Morning comes quickly. We mount a search in the light, praying that the current has moved the dory into shallower water. We are rewarded with a hat and a chunk of floating line. Not exactly what we had hoped for.

Don agrees to run our gear and us to the take-out, only a few hours in his 22-foot, 350 HP Chevy-engine-powered boat. The ride is surreal as we maneuver in, above and through the pulsing current. In these few hours, we cover the distance that would have taken four days. I wonder how many steelhead we are powering by. We converge with the Snake River at the lower end of Hell’s Canyon, and a few miles later we are at the take-out.
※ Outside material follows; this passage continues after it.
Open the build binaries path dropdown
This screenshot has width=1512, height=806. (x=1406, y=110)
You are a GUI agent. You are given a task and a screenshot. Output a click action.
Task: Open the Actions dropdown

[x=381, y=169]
Our trip is over.

We pool what cash we have, abashedly placing it in Don’s hand with a thank you handshake. He does not expect money. His kindness is genuine, but he accepts our humble offering. We part company, exchanging goodbyes, continuing to recite our new mantra. It is our bond: “It’s just stuff. It’s just stuff. It’s just stuff.”

Alone, I pause before leaving the take-out to look upriver one last time. The sun’s rays run red across the hills. Tragedy. Salvation. Kindness.